“La libertad de pensar como se quiera y hablar como se crea oportuno son medios indispensables para el descubrimiento y la difusión de la verdad política". Hace 90 años, el juez Louis Brandeis, del Tribunal Supremo de Estados Unidos, escribía esto en su voto concurrente en la sentencia del caso Whitney vs. California. Aunque el tribunal acabó condenando a la sufragista Anita Whitney por practicar “sindicalismo criminal”, lo que ha quedado para la historia es la mayor defensa de la libertad de expresión escrita por un juez que influyó de manera tan determinante que el alto tribunal acabó asumiendo sus criterios y estableció la preponderancia de la primera enmienda.
Anita Whitney, hija de casa bien que se graduó en el Wellesley College —la misma escuela donde estudiaría décadas después Hillary Clinton— era una activista sufragista, comunista y pacifista, siempre contraria a la violencia, pero fue condenada por haber hecho “uso de expresiones contrarias al bienestar público, que tienden a incitar al delito, alterar la paz pública o poner en peligro los fundamentos del gobierno organizado y amenazan con su derribo”. Finalmente el gobernador de California, Friend William Richardson, no tuvo más remedio que indultarla considerando que, de acuerdo con los argumentos del juez Bradeis, era “impensable” tener aquella mujer encerrada en una celda. Whitney siguió ejerciendo su activismo hasta que se postuló para senadora enfrentándose a las cruzadas anticomunistas de Ronald Reagan y Joseph McCarthy.
Vale la pena recordar todo eso aquí y ahora cuando nos encontramos en un dilema que una sociedad tan imperfecta como la de Estados Unidos superó a mediados del siglo pasado. Me perdonarán la autorreferencia, pero hace cuatro años, cuando me destinaron a Washington, no me podía imaginar que al volver me encontraría un país dominado por el miedo como nunca lo había visto, ni al final de la dictadura, cuando la ilusión por el futuro se hizo tan contagiosa que todos perdimos el miedo de nuestros padres.

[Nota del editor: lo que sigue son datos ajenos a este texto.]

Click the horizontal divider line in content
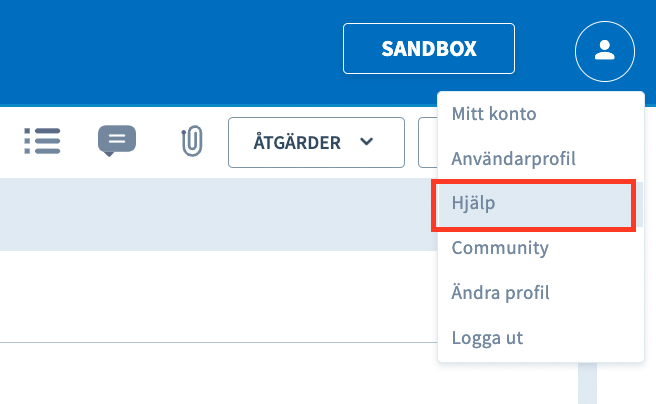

Ahora, en cambio, España tiene miedo de Catalunya y Catalunya tiene miedo de España. Y el Rey tiene miedo de la República y los republicanos del Rey. Y con tanta corrupción como arrastra, el Gobierno español tiene miedo de los que se atreven a enfrentarse a él, pero todavía resulta más alarmante el miedo de la oposición, supuestamente de izquierdas, rendida en su impotencia.

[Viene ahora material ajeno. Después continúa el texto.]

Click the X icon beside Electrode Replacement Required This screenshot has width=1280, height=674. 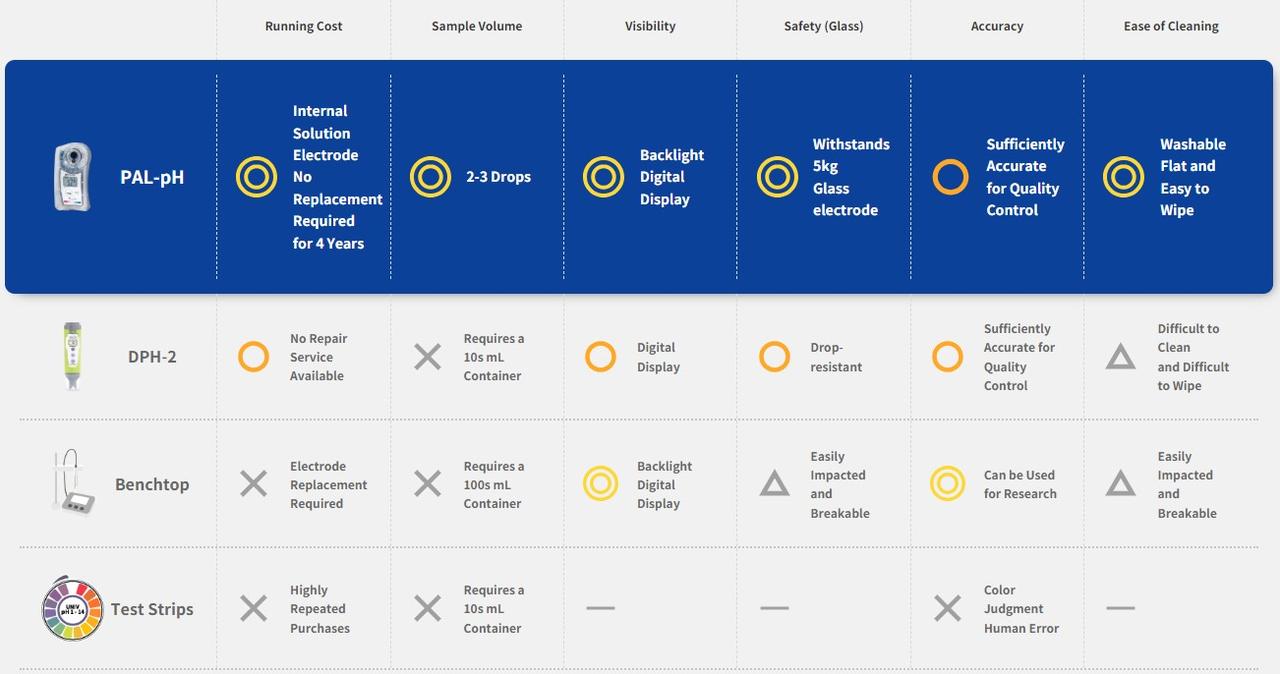click(254, 484)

España tiene miedo de Catalunya y Catalunya tiene miedo de España. Y el Rey tiene miedo de la República y los republicanos del Rey
Hay un miedo justificado que tenemos todos —funcionarios, abogados, periodistas, maestros, profesores, comediantes, activistas, tuiteros e incluso clientes de barra de bar— de los jueces que actúan arbitrariamente utilizando las leyes como navajas, pero también hay jueces que tienen miedo de no seguir la corriente no sea que los inhabiliten como a Garzón o Silva. Incluso los juristas parlamentarios redactan dictámenes inspirados en la angustia que les genera el miedo a perder el estatus y el sueldo que cobran y que se niegan a dar a conocer. Y me afecta especialmente el miedo de los periodistas, con directores convertidos en sicarios de la vicepresidenta.
La situación de un país donde todo el mundo tiene miedo no puede durar mucho. Recordaba el juez Brandeis que “el orden no se puede asegurar sólo con el miedo al castigo; es peligroso desanimar el pensamiento, la esperanza y la imaginación, porque el miedo genera represión, la represión genera odio y el odio amenaza al gobierno estable”.
Para combatir el pesimismo nada como un poema de Joan Brossa que encontraréis en la magnífica exposición del Macba. Titulado “Saltamontes" tiene forma de adivinanza: "Muñeco que lleva peso en la base y que, desviado de su posición vertical, se vuelve a poner en pie. El Pueblo".